● Exercise tasks:
A. According to the biomass boiler passage, roughly how much ash do pellets produce?
B. Copy the part of the biomass boiler passage that begins at the words "A biomass boiler is" and stops after "at around 1%.".

● Excerpted passage:
Posted by Gabriel Wondrausch on 29 June 2012 at 9:40 am

A biomass boiler is classed as a solid fuel appliance and as such produces a waste product, apart from flue emissions, this waste is ash. Ash production is around 3% for wood chips at 30% moisture content and much lower for pellets at around 1%.

Ash is a highly insulative material and due to the nature of the passage of exhaust gases through the boiler and the combustion process, coats steel surfaces in contact with it very easily. If ash is coating a particular area of the heat transfer section in a biomass boiler, then heat dissipation is greatly reduced. If the heat transferred has been reduced then more fuel is required to be burnt to get the same amount of energy from the boiler.

In order to maintain the thermal efficiency of a boiler, it is important that it is cleaned regularly. A good indicator of a biomass boiler slowly reducing in efficiencies is an increase in flue gas temperature as the heat produced is being wasted through the flue.

Most boiler manufacturers provide at least some basic information on boiler servicing in their operators manuals. It is also important for a manufacturers recommended service engineer to regularly carry out a more thorough service on the boiler. He will not only clean it and maintain boiler efficiency, but will also have the skills and knowledge to spot other parts that are deteriorating or require replacement.

● Data extract:
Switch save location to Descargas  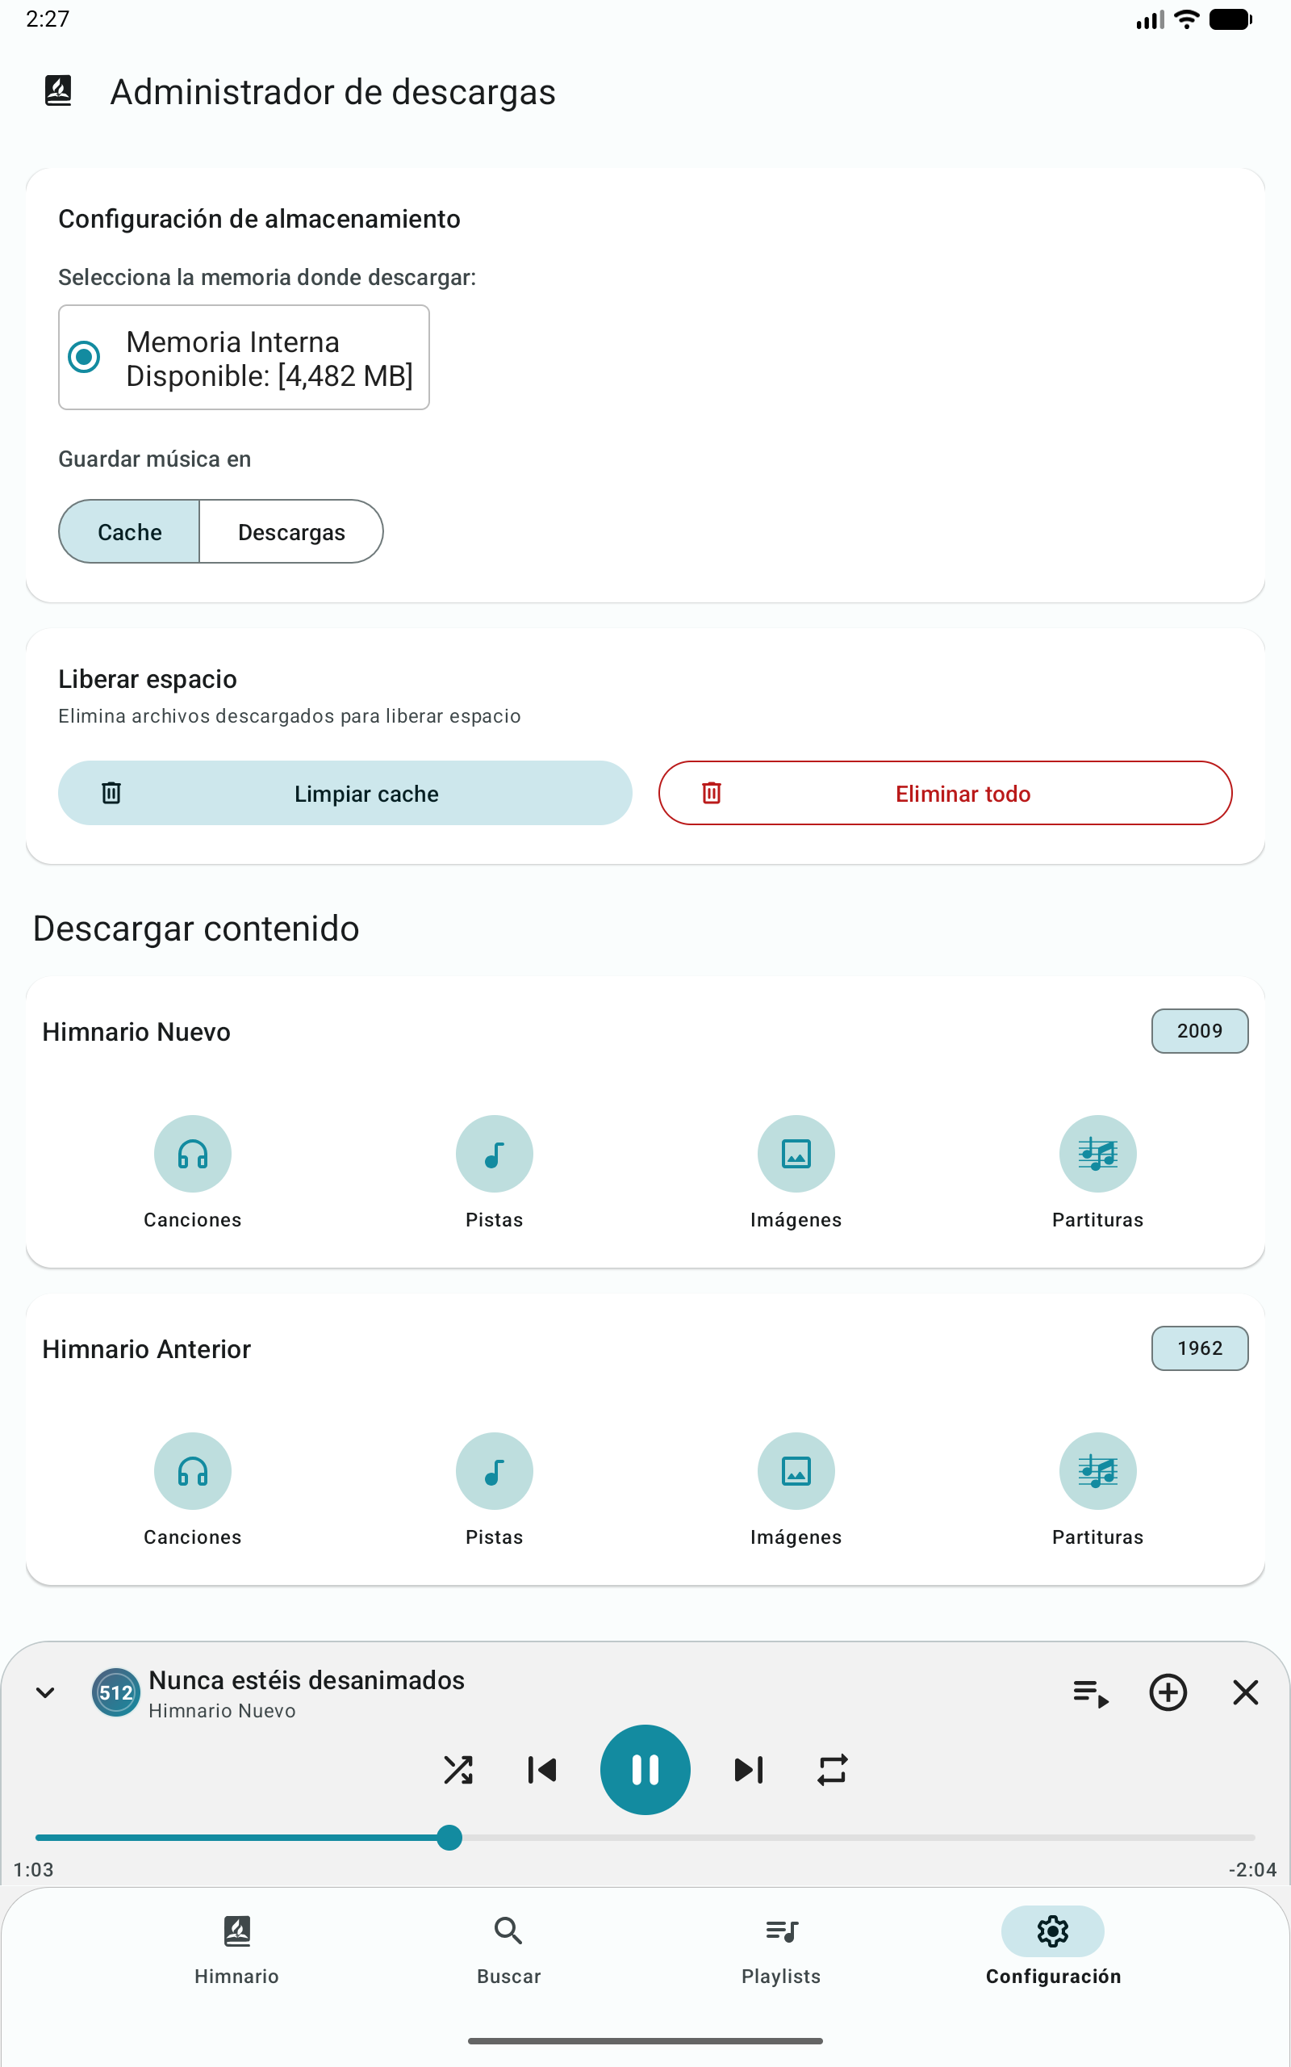click(x=291, y=531)
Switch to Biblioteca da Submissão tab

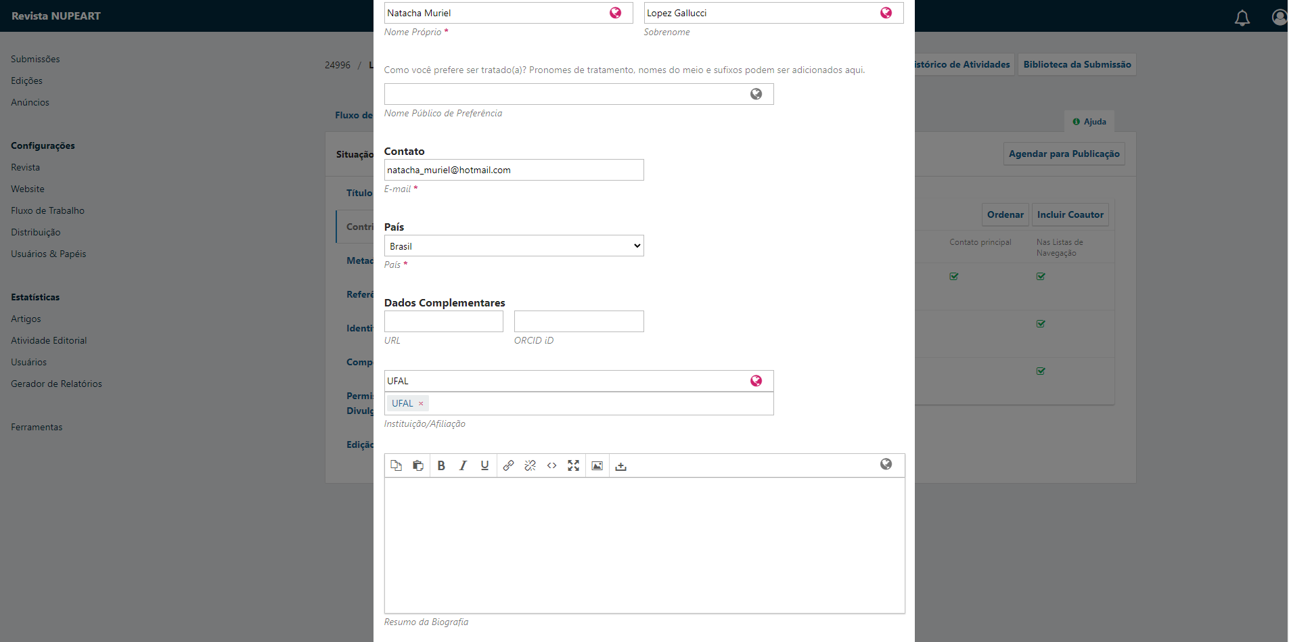pos(1077,64)

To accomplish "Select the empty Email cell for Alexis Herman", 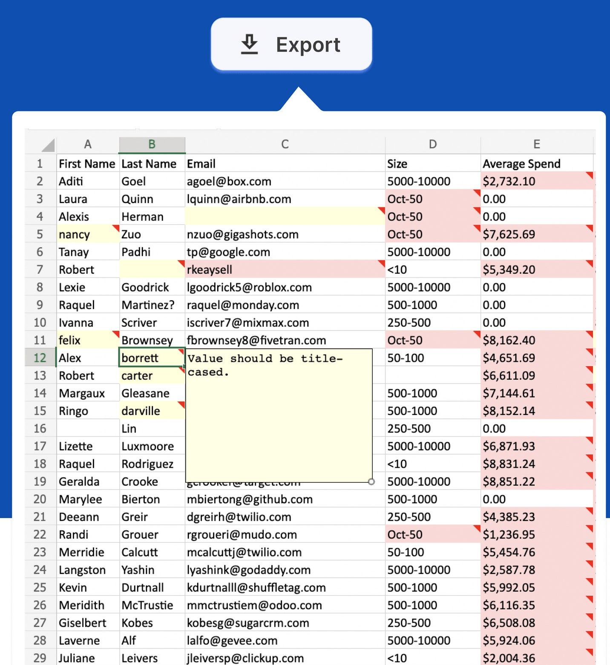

● Task-by-task solutions:
A. Around 1%.

B.
A biomass boiler is classed as a solid fuel appliance and as such produces a waste product, apart from flue emissions, this waste is ash. Ash production is around 3% for wood chips at 30% moisture content and much lower for pellets at around 1%.